Si tout le monde souligne que la lutte contre l'infraction criminelle doit pouvoir être englobée dans la lutte contre la structure criminelle, la volonté de suivre l'argent pour atteindre les structures et, surtout, de récupérer les sommes issues du trafic illicite et de la fraude se heurte toujours à divers problèmes.
Par ailleurs, nous avons reçu des témoignages surprenants, qu'il s'agisse de l'ampleur du phénomène de blanchiment ou de la facilité, y compris pour des trafiquants de faible envergure, à faire sortir leur argent de France.

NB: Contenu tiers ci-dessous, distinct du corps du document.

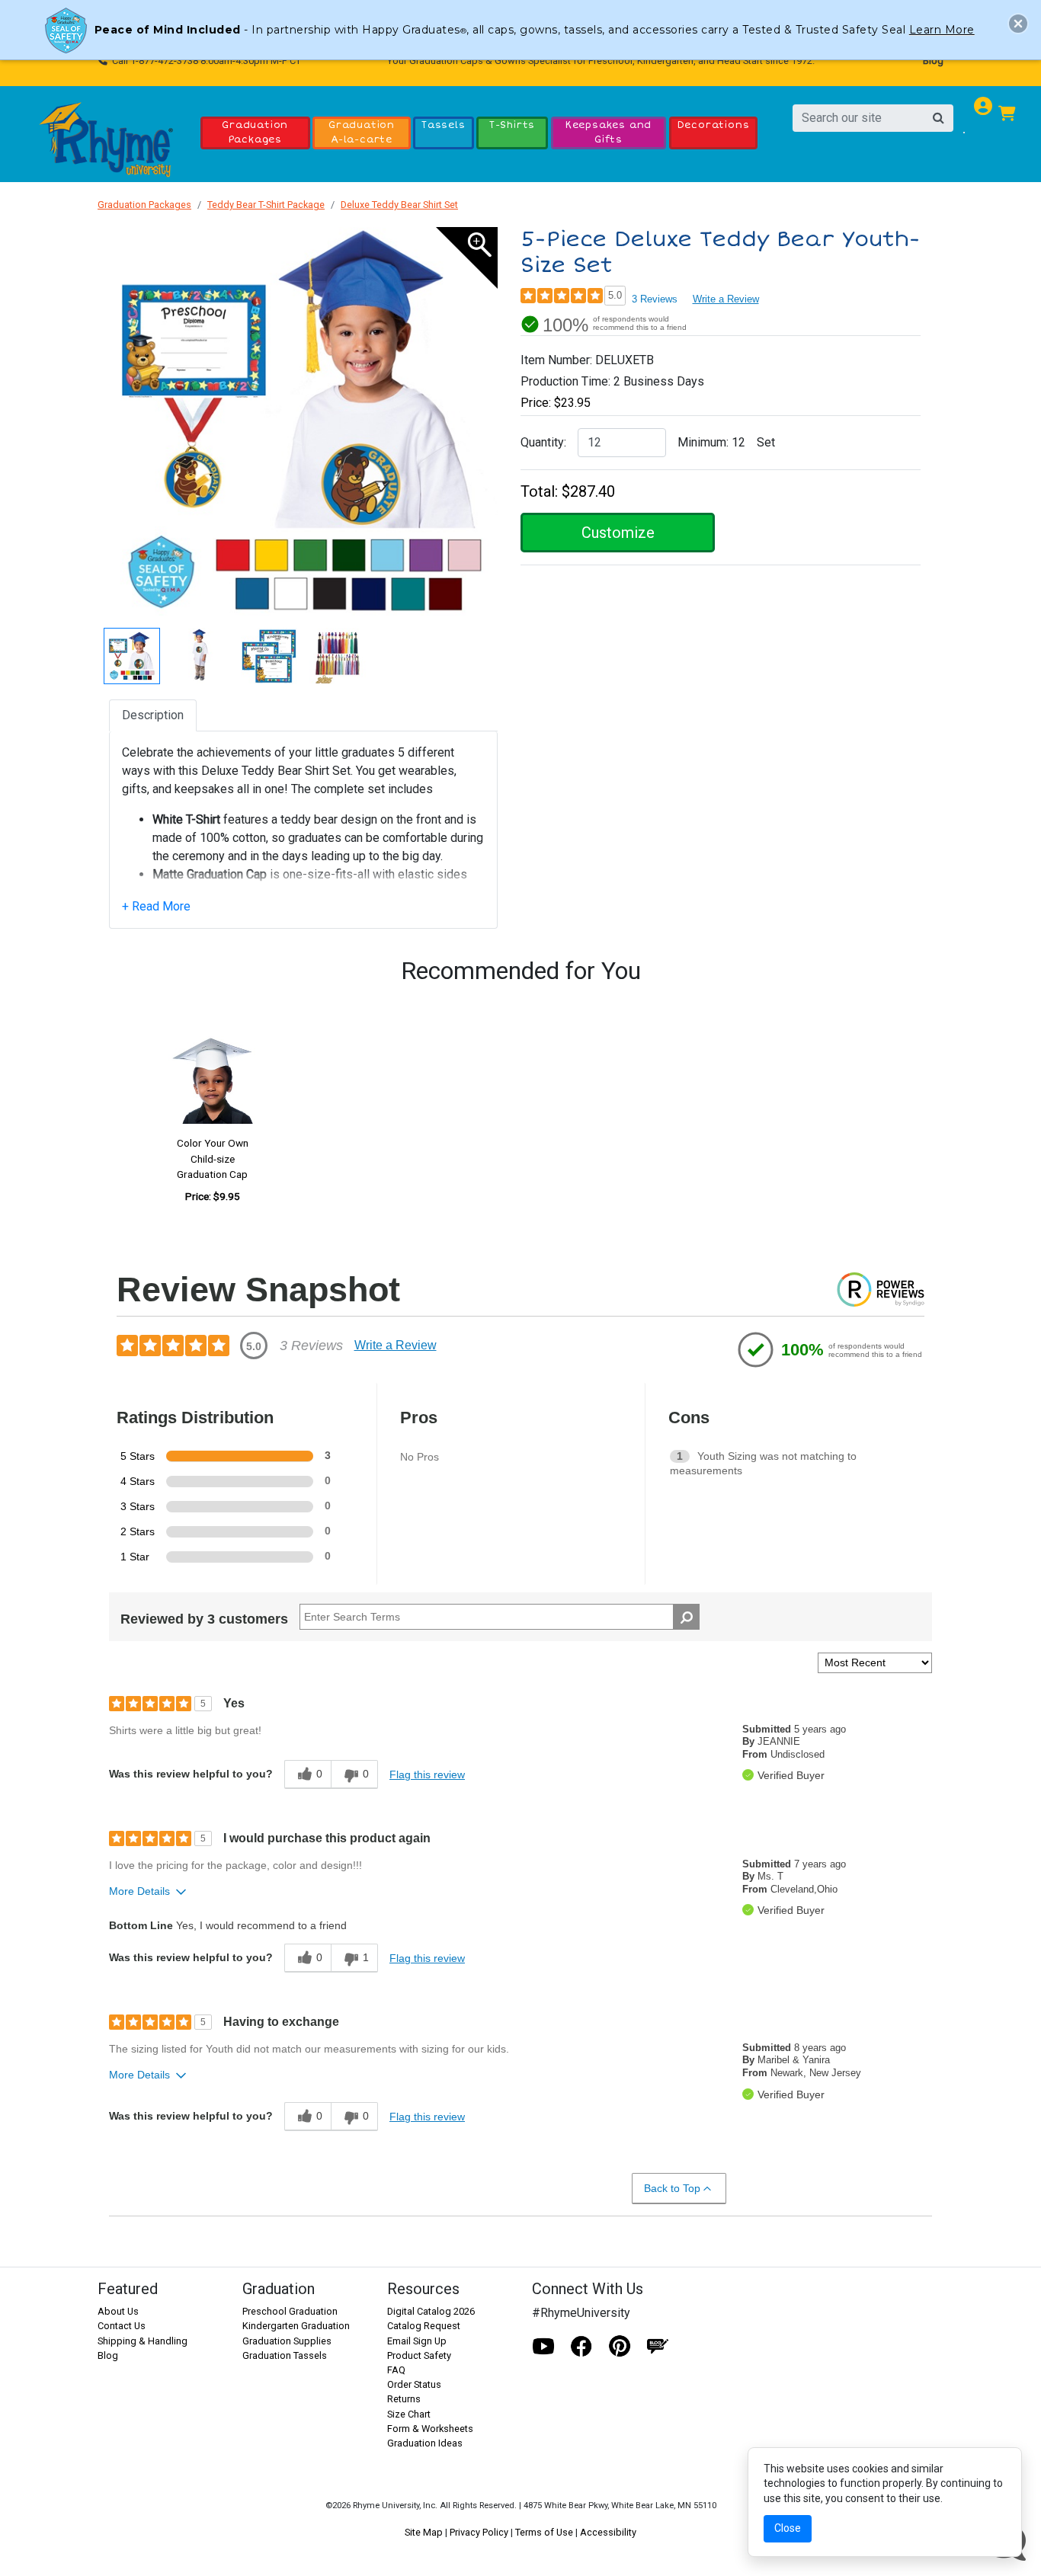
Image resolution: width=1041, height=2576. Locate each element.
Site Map (424, 2532)
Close (787, 2528)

La coopération des pays étrangers est évidemment un enjeu majeur, et le développement de l'action des magistrats de liaison est essentiel. Nous avons néanmoins pu constater que ces derniers manquent encore cruellement de moyens.
La loi pénale et la procédure pénale, l'organisation de la justice, les prisons et la coopération internationale : tel est le vaste panorama que nous souhaitons parcourir avec vous.
Je vous indique que cette audition est diffusée en direct sur le site internet du Sénat et qu'elle fera l'objet d'un compte rendu publié.
Enfin, je vous rappelle qu'un faux témoignage devant notre commission d'enquête serait passible des peines prévues aux articles 434-13, 434-14 et 434-15 du code pénal.
Je vous invite à prêter serment de dire toute la vérité, rien que la vérité, en levant la main droite et en disant : « Je le jure. »
Conformément à la procédure applicable aux commissions d'enquête, M. Gérald Darmanin prête serment.
M. Raphaël Daubet, président. - Je vous cède à présent la parole pour un propos liminaire, avant que nous ne vous posions nos questions.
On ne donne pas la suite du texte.